Two days before Christmas, my Democrat opponent penned another editorial, again blasting away at me, and focusing on my support for tax-credit programs that allow taxpayers to support schools and extra-curricular programs through voluntary giving.
Ms. Cage claims these programs cost our schools and our state money when they do not. A report from Baylor University estimates the savings to the state general fund are almost twice the cost of the credits themselves.
More important than Ms. Cage's disregard for facts is her relentless partisan sniping. When we campaigned in 2008, we articulated our competing visions. My vision of a smaller, lower-tax government was selected by the voters over hers of a larger, higher-tax government.
And a good thing for Arizona that it was. Ms. Cage's proposals for more taxes and more spending mimic the Democrat Congress's federal plans, and the disaster-in-the-making those policies represent would make Arizona's budget crisis worse.
Still, Ms. Cage's permanent campaign won't let her move beyond attacks even for a few months while we focus on solutions. While Ms. Cage continues to attack, I am working at the Capitol to try and figure a way out of Arizona's problems. We face a multi-billion dollar deficit, yet Ms. Cage and her Democrat allies in the Legislature have opposed every attempt to reduce anything from our government, countering that higher taxes and "shared sacrifice" is the only way forward.

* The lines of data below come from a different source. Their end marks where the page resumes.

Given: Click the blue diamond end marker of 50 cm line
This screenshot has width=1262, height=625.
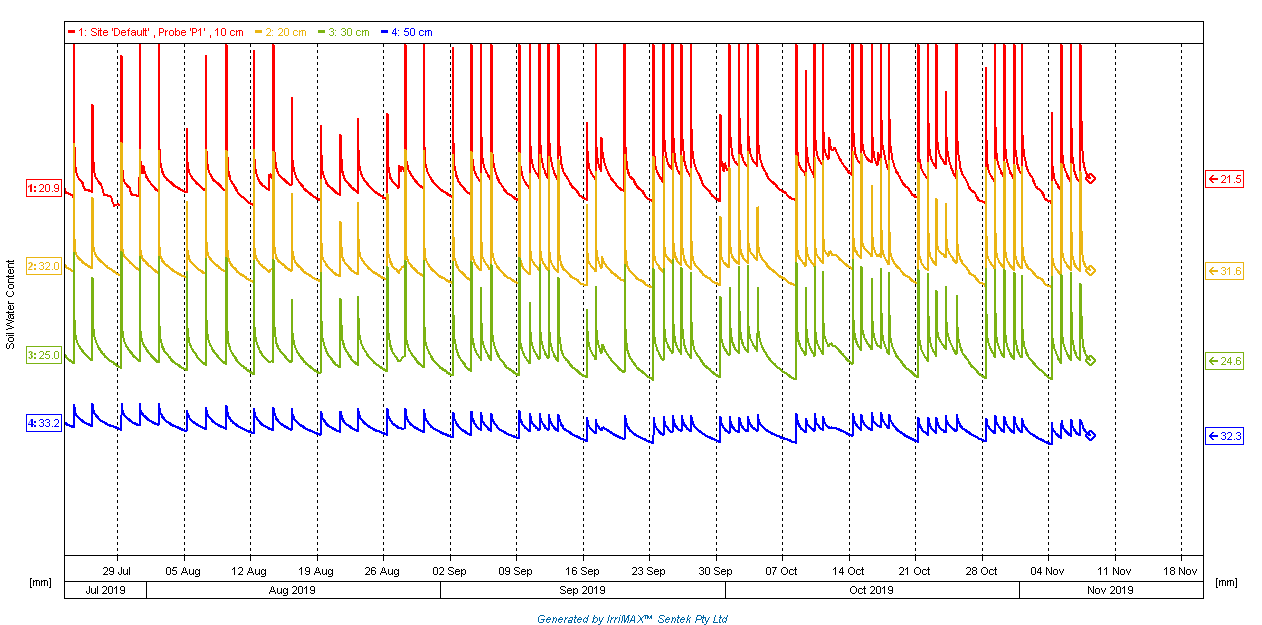Looking at the screenshot, I should click(1091, 435).
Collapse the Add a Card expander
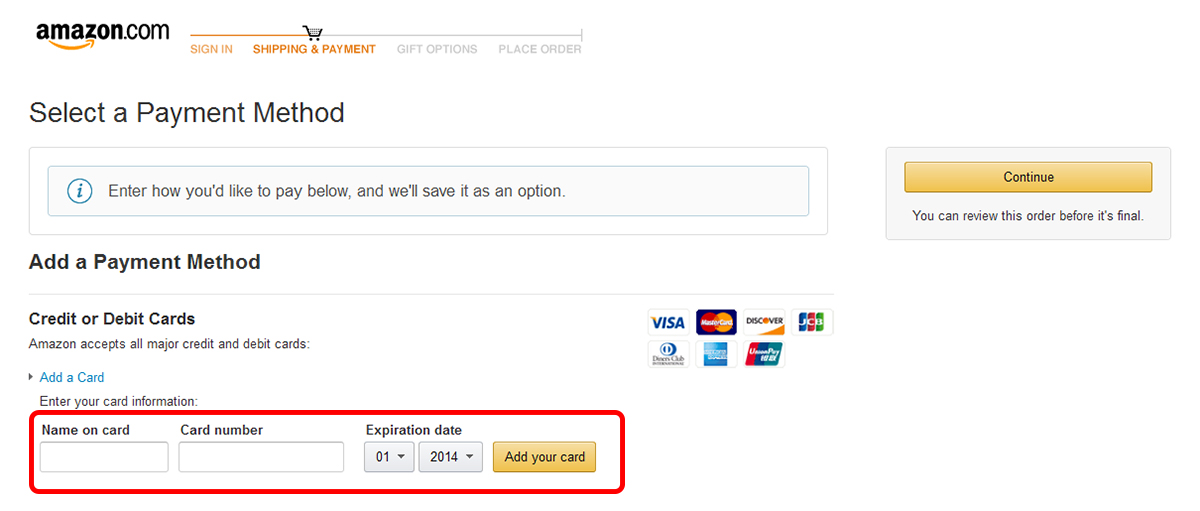The height and width of the screenshot is (511, 1200). tap(71, 377)
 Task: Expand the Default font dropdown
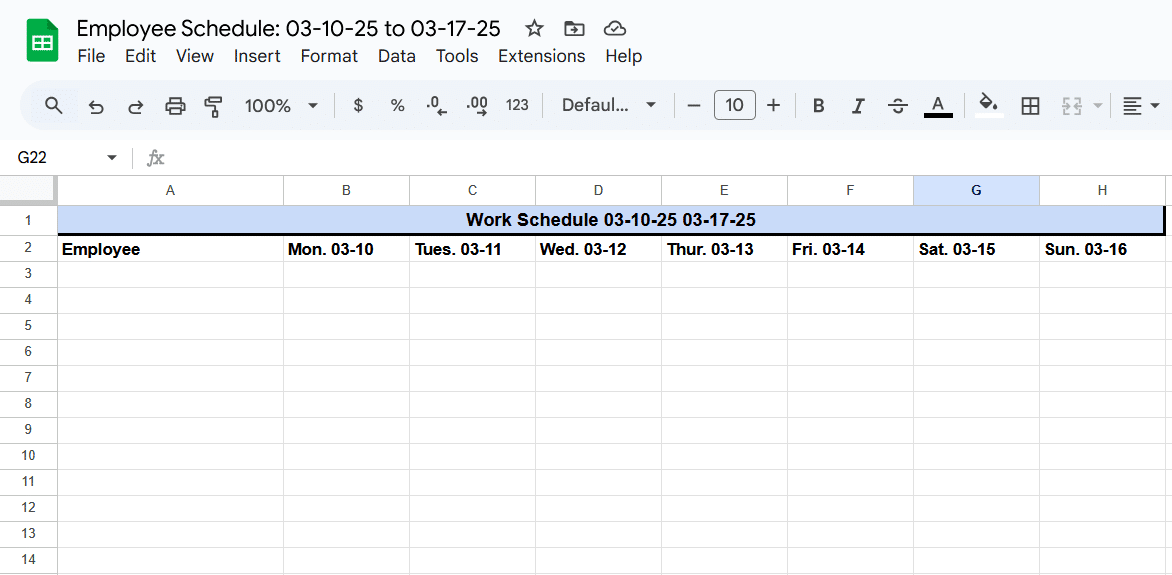tap(609, 105)
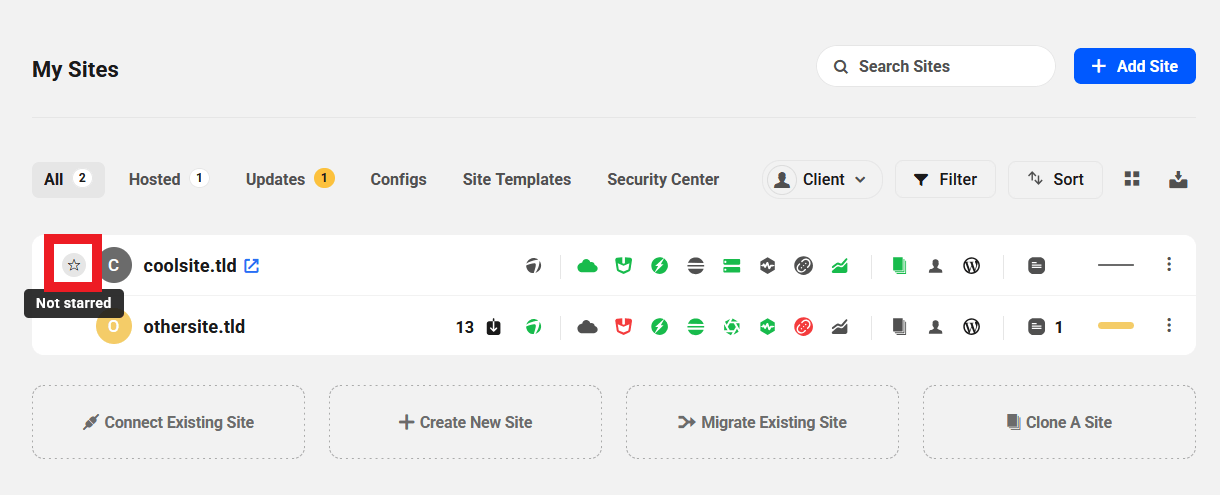Open the Security Center tab
Image resolution: width=1220 pixels, height=495 pixels.
point(663,180)
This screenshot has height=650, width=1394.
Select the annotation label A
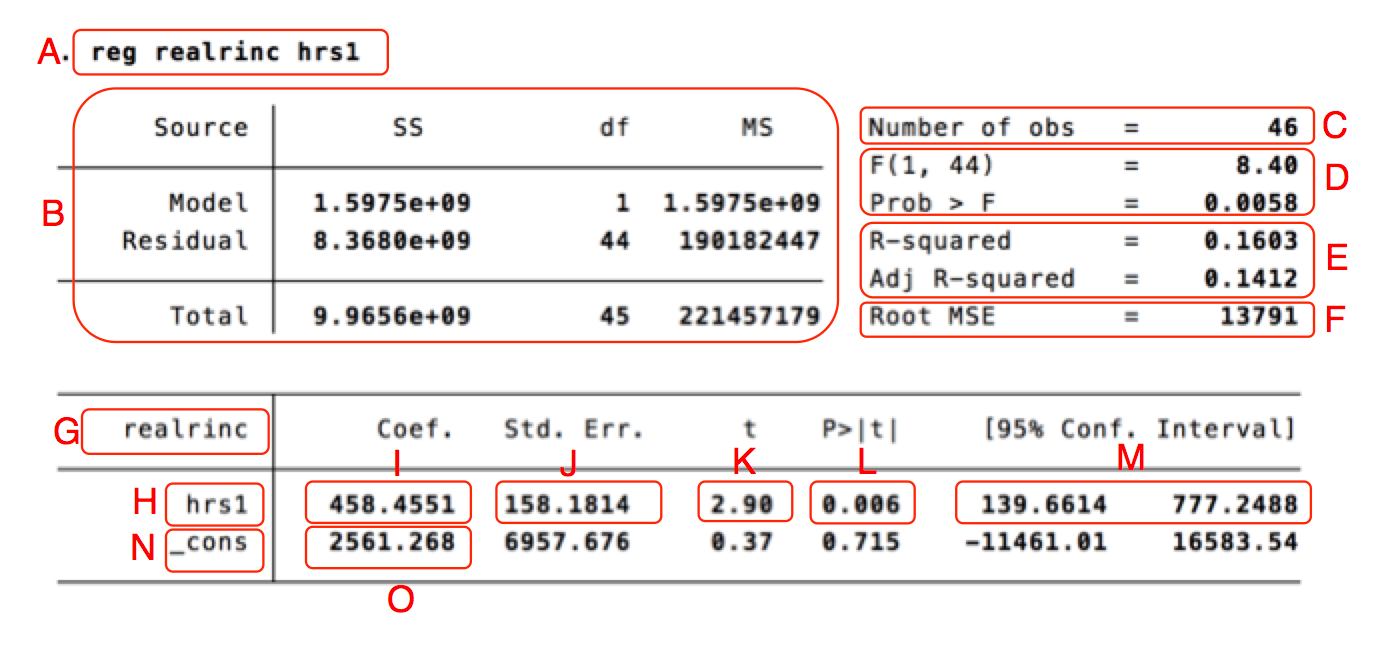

They have pursued a policy of pure obstruction, hoping that voters will blame Republicans and ignore that every time Republicans get 90 percent of our members together and need just a single Democrat to contribute and provide the final vote for passage, Democrat leaders browbeat their members into voting "No." Always "No." On every spending cut "No," "No," "No," putting political gain before what is best for our state.
As a campaigner, I'm happy to point out that the liberal Democrat playbook of no spending reductions and $3 billion in higher taxes is suicide. Yet as a legislator and representative of this district, I choose to spend my time pursuing solutions to this incredible economic pit. Too bad Ms. Cage does not.
Finally, as with nearly every op-ed, I must again respond to Ms. Cage's mantra that I am trying to "destroy" education, "dismantle" education, or whatever poll-tested phrase she used this time. K-12 funding makes up 42 percent of general fund spending, which faces a 30 percent shortfall. If we reduce from every program equally, we would reduce 30 percent from education. Instead, FY2009 and FY2010 reductions were each less than 3 percent, or about $126 per student per year. So instead of nearly $9,700 per student of federal and state funds, we now spend $9,450.
I work hard to protect education in these tough times and we would all be better served if Ms. Cage would contribute solutions instead of Christmas attacks.
Republican Al Melvin represents District 26 in the Arizona Senate.